Date: July 17, 2010 (Sat)
Venue: Nishibu Kouminkan (Gakuenmae)
Presenters: Greg Dunne and Sean Toland
Reviewer: Alessandro “Alex” Stanciu
Professional development among athletes in various sports often involves the use of videotaping and countless hours of close examination of the tape in order to pinpoint any flaws which, once corrected, could lead to an improvement in their overall performance. These professionals view the video camera as an essential tool in polishing their techniques; the same cannot be said, however, for other professionals, particularly teachers. In the teaching profession… videotaping is often viewed as an evaluative tool, and frequently utilized in a teacher’s pre-service practicum. Once this pre-service period has finished, there is not much perceived benefit of the video camera. In their presentation, Greg Dunne and Sean Toland set out to explain how the video camera can actually be used as a very powerful tool for professional development among teachers.
At the beginning of their presentation, they had the attendees separate into groups of four and spend a few minutes discussing a list of questions (see jpeg 1 below) they had prepared on the topic of professional development related to teaching. Then, referencing work carried out over the past four decades by various experts, they set out to demonstrate how a well-planned, structured videotaping project can lead to tangible improvements in the classroom.

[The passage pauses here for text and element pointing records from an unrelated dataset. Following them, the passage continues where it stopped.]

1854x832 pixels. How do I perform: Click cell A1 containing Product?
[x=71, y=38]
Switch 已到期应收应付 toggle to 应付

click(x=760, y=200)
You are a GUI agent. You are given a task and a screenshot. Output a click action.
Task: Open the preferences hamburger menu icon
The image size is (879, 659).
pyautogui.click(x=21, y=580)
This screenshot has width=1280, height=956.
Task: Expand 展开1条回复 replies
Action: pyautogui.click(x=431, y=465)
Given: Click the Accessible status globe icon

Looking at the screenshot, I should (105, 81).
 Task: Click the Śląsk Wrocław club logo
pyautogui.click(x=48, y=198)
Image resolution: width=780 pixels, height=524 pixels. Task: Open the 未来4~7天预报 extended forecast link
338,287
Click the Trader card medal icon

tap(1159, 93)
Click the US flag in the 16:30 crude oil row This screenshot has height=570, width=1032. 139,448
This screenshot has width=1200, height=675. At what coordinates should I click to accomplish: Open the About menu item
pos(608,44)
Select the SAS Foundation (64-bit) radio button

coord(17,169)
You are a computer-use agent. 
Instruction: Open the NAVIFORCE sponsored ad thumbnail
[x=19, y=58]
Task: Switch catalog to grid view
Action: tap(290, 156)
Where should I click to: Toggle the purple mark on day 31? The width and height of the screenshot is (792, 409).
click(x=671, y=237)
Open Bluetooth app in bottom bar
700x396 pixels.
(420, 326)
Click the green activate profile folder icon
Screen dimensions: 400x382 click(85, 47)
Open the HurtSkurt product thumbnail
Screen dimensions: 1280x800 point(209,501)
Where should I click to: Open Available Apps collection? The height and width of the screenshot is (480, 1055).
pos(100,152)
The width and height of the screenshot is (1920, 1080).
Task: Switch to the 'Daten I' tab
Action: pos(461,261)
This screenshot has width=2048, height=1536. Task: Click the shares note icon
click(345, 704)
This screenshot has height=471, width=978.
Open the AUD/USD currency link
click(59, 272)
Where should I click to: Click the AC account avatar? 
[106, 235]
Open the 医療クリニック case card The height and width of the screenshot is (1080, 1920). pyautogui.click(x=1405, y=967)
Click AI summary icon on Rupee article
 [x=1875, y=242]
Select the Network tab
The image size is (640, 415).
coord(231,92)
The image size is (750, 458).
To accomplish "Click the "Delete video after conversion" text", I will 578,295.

Their project consisted of videotaping a number of university English classes in such a way that all students verified that the presence of video cameras impacted on neither teacher nor student performance and that the lesson designs themselves, did not significantly deviate from those of regular lessons. Each videotaping was followed by critical self-reflection, and later critical peer feedback from colleagues. This willingness to openly share video of each other’s classes created an environment whereby the instructors could comfortably provide and receive critical feedback on the classroom performances, knowing they were all working toward a common goal, that of mutual professional teacher improvement. (see jpeg 2 and 3 below)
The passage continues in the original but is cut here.